Yes and that would be safer than the current slop translation, because c2rust does these ugly things exactly to avoid introducing new issues with the more strict Rust semantics.

It _already was and should_ be that awful to match the original code without introducing hundreds of new UBs like the current situation.

> why not just build a translation tool for it?

They did ;) a highly dynamic one...

I mean, LLMs have been really good at translating code for a while now, which is why I'm more surprised that others are surprised this happened. They claim its a marketing trick despite the fact that they have to manage and maintain a fork of Zig if they don't switch languages.
They don't have to do that at all. They could've used mainline Zig, without their vibe coded changes to it.
They changed Zig because it was inadequate for their efforts, why would I keep using a tool that is inadequate if there's a better tool?
They claim to have made the Zig compiler faster, which is disputed. Even if true that wouldn't make it inadequate without their changes.
Because maybe they're wrong, and what they think is "inadequate for their efforts" is just due to their overengineering stupidity.
Really? What is this reddit? If you are going to resort to name calling at least provide some genuine facts? Show me what in their Zig fork was too much? You assume Zig is “finished” being built? Because thats a bold claim, seems every major Zig change is some very major shift in the language. Zig is where Rust was before it did the borrow checker system.
“Tbh they could've just hooked up zig translate-c to c2rust”

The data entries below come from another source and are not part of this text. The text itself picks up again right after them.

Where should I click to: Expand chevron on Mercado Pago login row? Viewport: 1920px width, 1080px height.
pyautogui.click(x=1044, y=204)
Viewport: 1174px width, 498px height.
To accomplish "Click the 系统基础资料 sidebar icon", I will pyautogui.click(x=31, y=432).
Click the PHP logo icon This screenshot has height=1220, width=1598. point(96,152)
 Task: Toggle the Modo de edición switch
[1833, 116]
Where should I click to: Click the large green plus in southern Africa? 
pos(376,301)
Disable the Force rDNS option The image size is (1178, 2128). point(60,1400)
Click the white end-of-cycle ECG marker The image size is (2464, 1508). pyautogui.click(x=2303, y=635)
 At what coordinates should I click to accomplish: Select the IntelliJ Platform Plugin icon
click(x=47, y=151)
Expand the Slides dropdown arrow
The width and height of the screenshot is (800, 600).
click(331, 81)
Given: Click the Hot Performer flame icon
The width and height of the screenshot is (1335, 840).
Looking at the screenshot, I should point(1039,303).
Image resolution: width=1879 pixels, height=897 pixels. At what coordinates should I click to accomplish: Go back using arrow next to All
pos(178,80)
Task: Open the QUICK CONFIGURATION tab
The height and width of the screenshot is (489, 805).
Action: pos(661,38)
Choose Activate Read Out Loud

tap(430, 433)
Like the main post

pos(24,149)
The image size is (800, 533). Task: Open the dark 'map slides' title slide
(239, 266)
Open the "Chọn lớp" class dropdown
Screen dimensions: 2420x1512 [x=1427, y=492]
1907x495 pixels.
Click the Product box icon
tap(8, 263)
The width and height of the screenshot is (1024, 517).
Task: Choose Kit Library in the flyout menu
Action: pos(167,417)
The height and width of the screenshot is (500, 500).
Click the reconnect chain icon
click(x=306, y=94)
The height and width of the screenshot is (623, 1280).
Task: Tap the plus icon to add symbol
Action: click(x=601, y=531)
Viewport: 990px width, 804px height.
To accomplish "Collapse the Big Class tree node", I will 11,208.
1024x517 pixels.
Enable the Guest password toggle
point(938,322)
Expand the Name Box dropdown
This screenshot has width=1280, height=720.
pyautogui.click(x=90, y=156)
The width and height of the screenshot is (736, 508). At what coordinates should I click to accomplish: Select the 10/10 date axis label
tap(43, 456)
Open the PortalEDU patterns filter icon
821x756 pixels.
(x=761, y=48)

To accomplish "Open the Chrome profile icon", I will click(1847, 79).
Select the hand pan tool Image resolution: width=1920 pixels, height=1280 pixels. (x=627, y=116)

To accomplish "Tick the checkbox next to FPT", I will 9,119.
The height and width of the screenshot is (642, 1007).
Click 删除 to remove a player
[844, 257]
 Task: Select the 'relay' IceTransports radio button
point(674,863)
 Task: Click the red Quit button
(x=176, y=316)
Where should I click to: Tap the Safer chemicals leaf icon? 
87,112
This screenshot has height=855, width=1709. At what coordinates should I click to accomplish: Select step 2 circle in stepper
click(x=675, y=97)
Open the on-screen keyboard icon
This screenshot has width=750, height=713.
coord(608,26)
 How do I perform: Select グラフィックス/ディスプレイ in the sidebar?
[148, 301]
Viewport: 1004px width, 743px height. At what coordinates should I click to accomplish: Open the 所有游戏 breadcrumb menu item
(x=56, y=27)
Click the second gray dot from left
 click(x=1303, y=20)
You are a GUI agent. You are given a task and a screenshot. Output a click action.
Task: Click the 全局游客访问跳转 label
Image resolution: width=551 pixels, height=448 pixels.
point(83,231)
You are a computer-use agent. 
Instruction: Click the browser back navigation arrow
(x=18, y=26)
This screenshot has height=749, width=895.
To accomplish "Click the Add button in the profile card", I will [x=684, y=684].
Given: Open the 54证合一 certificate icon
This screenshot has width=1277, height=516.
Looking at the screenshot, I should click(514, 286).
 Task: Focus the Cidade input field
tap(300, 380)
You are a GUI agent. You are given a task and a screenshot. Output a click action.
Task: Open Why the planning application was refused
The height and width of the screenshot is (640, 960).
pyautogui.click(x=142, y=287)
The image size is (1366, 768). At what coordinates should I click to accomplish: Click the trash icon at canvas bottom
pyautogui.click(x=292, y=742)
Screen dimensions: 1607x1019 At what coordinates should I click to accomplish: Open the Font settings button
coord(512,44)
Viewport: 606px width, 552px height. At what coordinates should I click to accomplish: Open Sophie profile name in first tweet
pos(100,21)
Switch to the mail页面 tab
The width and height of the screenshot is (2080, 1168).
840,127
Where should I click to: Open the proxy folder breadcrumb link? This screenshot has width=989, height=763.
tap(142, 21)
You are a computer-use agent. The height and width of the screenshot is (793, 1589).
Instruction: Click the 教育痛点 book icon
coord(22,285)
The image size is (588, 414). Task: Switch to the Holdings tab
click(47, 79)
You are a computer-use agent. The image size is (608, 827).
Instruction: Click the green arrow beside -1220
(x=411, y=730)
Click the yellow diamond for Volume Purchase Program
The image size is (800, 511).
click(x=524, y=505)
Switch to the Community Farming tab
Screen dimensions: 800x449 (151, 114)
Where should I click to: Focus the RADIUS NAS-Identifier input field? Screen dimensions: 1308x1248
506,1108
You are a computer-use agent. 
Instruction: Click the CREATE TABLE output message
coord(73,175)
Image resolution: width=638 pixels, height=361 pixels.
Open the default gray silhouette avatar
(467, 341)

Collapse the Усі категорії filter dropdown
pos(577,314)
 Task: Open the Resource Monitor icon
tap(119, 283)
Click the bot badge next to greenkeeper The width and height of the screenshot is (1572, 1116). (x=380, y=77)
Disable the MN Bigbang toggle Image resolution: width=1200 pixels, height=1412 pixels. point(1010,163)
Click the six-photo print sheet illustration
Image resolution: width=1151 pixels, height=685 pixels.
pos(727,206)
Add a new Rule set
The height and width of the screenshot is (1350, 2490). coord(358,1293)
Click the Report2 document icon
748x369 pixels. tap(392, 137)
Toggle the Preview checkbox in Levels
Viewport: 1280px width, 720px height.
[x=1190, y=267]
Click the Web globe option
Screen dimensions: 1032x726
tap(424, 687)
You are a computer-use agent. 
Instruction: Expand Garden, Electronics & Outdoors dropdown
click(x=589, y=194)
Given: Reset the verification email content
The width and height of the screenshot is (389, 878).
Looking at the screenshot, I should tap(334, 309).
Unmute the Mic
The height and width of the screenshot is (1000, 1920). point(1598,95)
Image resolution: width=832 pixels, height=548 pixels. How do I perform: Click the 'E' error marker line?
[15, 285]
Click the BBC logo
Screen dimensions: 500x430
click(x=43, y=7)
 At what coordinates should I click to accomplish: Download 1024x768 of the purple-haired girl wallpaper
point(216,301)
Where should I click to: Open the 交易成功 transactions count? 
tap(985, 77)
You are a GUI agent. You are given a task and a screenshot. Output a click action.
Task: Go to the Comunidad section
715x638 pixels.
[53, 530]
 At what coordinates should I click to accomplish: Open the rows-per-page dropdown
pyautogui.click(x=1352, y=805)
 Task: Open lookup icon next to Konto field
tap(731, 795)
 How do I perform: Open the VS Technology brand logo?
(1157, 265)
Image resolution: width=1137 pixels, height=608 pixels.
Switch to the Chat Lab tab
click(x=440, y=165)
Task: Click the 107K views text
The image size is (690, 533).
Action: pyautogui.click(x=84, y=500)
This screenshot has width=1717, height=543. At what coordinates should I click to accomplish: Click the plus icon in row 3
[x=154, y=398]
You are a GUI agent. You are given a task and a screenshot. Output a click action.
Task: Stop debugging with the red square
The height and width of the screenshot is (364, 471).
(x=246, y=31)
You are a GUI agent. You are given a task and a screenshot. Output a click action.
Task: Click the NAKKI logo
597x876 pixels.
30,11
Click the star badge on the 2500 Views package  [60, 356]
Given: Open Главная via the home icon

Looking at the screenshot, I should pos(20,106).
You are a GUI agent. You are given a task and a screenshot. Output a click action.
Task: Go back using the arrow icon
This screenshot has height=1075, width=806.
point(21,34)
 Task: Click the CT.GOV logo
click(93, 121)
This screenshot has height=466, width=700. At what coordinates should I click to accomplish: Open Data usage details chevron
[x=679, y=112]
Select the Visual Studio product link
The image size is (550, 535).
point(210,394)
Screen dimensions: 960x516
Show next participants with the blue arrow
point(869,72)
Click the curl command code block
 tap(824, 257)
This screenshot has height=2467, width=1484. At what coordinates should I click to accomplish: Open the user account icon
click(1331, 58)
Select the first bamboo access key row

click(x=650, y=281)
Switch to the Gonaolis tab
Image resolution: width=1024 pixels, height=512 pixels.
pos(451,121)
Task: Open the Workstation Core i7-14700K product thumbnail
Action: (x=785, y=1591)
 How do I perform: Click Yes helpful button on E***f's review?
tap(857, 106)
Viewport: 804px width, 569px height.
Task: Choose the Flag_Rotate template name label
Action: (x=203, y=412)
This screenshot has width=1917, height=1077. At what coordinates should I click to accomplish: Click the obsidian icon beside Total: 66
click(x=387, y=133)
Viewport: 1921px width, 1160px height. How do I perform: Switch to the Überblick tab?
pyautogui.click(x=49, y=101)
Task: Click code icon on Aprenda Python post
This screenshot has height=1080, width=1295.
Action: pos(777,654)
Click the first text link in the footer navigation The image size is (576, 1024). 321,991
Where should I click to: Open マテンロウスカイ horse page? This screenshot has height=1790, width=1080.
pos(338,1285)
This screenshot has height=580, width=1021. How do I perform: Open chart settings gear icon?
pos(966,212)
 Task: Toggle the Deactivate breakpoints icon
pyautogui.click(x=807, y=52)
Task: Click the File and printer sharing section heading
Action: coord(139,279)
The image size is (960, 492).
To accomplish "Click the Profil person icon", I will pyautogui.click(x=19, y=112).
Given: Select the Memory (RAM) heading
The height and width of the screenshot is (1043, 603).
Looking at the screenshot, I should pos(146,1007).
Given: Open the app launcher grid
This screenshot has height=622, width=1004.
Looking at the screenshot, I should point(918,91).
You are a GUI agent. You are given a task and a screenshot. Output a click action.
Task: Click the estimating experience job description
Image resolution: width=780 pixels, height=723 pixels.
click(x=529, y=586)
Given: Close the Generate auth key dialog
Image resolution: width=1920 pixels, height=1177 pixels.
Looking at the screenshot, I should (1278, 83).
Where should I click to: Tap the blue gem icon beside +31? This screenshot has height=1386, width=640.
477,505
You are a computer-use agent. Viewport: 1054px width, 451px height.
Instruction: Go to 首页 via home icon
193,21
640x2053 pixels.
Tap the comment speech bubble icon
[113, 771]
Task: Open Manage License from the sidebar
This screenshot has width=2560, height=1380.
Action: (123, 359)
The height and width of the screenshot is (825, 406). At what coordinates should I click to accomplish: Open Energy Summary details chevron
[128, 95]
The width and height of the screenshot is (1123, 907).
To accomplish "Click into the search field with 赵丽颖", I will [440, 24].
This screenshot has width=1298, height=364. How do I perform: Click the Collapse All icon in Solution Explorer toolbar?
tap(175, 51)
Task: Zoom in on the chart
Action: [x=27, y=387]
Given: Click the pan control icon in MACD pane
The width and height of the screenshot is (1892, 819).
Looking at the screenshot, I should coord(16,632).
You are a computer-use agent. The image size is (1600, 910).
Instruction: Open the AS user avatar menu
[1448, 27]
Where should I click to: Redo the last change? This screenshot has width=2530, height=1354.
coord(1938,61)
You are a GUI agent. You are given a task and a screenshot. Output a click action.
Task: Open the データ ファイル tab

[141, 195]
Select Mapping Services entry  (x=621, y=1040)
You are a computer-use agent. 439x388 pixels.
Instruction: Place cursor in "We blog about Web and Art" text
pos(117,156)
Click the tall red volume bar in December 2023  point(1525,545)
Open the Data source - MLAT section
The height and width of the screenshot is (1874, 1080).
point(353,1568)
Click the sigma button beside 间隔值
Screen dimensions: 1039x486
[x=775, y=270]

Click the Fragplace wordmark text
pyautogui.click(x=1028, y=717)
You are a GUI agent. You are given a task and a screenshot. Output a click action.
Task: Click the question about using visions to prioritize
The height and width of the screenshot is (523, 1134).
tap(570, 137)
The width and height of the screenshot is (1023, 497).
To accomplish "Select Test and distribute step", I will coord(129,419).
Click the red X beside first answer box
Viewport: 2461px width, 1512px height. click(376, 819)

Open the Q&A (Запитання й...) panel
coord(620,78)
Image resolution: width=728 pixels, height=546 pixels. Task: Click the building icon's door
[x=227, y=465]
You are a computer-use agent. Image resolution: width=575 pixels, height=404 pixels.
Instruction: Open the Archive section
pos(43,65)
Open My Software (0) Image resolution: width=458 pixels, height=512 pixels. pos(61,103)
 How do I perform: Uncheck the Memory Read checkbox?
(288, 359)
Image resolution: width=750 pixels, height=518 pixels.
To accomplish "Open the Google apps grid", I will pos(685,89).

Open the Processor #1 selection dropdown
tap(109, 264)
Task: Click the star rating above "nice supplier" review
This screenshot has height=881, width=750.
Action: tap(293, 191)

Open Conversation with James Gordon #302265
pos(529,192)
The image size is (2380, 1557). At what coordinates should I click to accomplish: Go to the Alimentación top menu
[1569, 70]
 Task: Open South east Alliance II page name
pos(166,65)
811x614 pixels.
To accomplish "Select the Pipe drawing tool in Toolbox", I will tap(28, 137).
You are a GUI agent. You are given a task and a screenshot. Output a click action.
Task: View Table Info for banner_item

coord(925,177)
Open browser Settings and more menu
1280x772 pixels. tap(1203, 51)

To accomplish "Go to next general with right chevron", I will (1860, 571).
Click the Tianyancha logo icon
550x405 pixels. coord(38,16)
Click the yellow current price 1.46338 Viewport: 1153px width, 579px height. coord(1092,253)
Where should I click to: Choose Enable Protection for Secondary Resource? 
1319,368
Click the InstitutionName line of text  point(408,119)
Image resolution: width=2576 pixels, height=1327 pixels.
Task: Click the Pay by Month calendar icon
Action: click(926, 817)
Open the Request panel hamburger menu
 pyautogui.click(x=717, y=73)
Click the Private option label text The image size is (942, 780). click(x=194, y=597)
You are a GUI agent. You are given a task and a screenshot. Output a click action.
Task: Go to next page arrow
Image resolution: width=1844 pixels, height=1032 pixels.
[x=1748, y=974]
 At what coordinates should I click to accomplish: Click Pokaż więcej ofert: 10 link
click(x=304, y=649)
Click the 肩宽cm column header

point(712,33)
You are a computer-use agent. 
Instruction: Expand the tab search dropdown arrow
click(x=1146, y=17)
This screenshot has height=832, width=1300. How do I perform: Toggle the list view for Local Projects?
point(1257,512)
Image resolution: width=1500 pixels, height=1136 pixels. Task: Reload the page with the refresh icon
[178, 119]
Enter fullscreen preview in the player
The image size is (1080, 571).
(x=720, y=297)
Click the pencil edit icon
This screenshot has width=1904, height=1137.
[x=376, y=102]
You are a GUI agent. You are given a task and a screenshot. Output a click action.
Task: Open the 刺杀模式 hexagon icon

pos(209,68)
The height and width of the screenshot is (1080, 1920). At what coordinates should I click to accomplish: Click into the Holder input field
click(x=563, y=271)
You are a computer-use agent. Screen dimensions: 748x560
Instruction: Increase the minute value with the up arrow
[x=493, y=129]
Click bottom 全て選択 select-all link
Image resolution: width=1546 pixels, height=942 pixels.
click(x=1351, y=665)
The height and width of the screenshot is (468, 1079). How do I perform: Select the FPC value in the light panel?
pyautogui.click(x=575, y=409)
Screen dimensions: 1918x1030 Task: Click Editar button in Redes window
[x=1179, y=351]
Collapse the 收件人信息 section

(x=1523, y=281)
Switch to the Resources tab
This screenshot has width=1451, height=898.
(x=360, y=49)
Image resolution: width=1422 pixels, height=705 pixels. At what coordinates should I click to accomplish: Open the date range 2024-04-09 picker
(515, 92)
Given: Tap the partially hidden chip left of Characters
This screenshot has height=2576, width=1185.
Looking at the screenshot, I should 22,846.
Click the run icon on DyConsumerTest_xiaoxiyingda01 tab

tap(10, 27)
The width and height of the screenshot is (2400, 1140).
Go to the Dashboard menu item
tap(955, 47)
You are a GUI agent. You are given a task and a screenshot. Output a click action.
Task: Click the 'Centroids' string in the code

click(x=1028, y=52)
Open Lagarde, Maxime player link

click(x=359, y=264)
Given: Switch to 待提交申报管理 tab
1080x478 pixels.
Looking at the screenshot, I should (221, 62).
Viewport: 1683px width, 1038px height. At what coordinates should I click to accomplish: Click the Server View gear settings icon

This doesn’t work like you think it does. These things are full of errors and make the code very verbose and hard to reason about. It works with small apps, not entire rewrites.

+1 - I was making exactly this argument in other threads. But I have a slightly different take on how software should be written.

Translating zig -> rust is more complex than writing a JPEG parser in static python and then lowering it into zig and rust differently using idiomatic construct for each language.

Towards that end, I've created a parser for a dialect of python which is suitable for this purpose. It should maintain compatibility with the vast majority of python code out there, while picking up some rust/zig features that make translation easier. JPEG parser included in the assets of the skill for a flavor.

https://github.com/py2many/static-python-skill

https://github.com/py2many/spy-ast

Yeah, this is the same annoyance I have with AI psychosis. Deterministic tasks should be done by deterministic tools. The amount of people I've seen translate morse code using AI is far larger than it should be.
That would have been the proper way to port a codebase to another language, by parsing the syntax tree and applying deterministic and verified transformations.
At this point bun is a free adspace for Anthropic and Claude. This is the only thing that would explain the rewrite
Because they aren't trying to raise billions of dollars to build a translation tool.